Stored records:
---*---
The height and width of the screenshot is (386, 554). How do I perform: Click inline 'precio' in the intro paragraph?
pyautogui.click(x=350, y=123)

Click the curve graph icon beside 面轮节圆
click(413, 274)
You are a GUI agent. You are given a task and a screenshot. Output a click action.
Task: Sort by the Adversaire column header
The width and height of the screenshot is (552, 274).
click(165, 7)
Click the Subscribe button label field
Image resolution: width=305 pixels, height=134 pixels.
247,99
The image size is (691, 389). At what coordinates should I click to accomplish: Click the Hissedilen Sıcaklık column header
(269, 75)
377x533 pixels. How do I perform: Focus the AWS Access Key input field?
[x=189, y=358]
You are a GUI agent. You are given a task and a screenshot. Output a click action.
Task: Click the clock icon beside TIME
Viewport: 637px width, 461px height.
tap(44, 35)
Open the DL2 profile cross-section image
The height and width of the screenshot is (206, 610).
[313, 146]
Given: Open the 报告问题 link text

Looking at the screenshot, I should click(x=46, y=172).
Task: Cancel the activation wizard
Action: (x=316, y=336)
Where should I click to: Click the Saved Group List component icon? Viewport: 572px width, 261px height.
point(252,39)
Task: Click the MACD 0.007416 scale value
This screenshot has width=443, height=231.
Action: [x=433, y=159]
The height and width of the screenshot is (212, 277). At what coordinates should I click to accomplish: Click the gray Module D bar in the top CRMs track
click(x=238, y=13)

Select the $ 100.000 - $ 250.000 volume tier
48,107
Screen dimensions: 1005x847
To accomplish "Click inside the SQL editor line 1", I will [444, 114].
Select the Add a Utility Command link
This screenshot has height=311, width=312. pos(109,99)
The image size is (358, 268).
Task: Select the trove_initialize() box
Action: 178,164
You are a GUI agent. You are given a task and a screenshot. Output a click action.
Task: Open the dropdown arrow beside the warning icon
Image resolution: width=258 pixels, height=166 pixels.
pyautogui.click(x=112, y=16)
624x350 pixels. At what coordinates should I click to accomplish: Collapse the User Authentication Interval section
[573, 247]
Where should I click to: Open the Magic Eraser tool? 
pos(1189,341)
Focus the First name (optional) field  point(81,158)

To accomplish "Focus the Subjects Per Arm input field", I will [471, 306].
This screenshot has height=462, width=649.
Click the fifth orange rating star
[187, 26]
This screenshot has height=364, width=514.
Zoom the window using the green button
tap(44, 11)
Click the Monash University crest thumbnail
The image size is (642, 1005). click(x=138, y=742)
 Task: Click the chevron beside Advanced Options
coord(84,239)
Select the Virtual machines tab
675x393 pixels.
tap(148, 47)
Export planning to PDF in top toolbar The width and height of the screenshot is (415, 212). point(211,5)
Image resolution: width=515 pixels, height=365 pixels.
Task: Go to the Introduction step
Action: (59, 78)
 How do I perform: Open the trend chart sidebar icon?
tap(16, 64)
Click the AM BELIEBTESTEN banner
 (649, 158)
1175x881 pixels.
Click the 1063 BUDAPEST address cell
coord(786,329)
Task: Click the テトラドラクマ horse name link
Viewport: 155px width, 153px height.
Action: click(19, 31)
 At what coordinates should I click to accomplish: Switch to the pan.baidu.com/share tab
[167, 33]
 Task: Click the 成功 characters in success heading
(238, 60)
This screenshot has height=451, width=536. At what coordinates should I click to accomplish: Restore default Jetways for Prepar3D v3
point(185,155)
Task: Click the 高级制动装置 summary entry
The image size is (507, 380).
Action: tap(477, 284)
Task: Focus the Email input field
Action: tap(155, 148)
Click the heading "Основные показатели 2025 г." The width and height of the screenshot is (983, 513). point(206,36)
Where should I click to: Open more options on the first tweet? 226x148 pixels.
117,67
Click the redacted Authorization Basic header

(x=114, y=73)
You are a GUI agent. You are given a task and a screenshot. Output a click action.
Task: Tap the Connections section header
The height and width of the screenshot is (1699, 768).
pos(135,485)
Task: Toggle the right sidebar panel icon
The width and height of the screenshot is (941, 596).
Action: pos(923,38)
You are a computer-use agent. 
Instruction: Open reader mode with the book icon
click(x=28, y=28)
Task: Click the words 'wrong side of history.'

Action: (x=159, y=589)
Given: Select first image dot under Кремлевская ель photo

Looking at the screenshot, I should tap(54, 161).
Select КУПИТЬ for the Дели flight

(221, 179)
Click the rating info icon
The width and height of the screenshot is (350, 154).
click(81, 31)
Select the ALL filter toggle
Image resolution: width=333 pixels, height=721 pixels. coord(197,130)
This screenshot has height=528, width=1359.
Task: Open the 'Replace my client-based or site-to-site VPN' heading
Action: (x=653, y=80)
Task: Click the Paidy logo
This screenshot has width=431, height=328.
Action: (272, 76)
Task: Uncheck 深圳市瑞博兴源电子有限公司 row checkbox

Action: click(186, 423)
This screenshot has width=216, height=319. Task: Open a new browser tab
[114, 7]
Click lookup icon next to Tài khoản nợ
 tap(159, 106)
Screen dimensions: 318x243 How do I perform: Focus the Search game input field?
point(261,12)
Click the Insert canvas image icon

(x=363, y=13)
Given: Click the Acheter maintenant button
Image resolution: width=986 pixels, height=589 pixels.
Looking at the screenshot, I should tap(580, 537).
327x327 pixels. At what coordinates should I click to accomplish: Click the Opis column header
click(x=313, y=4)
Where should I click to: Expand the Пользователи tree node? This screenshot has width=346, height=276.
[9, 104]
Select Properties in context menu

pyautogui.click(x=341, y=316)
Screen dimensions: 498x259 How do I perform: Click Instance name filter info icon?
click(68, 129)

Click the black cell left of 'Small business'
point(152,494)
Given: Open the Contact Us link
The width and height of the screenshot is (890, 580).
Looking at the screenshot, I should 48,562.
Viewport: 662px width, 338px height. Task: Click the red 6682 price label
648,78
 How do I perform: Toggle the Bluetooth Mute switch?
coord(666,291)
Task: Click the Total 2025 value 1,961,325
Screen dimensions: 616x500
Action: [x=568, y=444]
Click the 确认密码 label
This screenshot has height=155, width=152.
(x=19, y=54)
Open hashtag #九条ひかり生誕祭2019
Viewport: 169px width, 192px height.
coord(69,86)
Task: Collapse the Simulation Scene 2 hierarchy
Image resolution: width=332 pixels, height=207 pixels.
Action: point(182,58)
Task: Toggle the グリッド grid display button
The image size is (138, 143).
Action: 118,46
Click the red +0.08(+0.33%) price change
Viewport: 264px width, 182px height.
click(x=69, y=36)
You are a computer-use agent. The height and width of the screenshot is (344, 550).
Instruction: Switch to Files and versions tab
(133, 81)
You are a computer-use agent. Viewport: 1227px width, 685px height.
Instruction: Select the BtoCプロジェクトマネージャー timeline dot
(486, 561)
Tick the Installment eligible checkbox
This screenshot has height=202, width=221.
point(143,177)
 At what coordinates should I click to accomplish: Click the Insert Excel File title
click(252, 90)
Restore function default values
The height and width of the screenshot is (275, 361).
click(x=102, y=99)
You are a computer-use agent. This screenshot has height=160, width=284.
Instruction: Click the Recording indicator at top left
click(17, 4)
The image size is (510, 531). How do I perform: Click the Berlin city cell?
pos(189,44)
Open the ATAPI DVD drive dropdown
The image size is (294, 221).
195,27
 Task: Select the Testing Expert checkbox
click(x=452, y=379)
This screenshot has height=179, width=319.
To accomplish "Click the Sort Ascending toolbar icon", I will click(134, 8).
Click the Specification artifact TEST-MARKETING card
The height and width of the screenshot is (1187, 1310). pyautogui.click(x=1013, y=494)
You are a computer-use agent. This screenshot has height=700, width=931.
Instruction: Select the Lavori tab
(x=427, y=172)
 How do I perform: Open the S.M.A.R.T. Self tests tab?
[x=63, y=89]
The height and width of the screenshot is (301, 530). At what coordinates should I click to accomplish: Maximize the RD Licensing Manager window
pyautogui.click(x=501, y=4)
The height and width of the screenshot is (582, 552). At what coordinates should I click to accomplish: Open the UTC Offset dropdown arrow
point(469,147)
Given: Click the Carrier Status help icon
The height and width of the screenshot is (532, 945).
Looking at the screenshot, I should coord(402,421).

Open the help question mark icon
---*---
Your assignment.
Say only the number of lines above holding "help".

Exercise answer.
2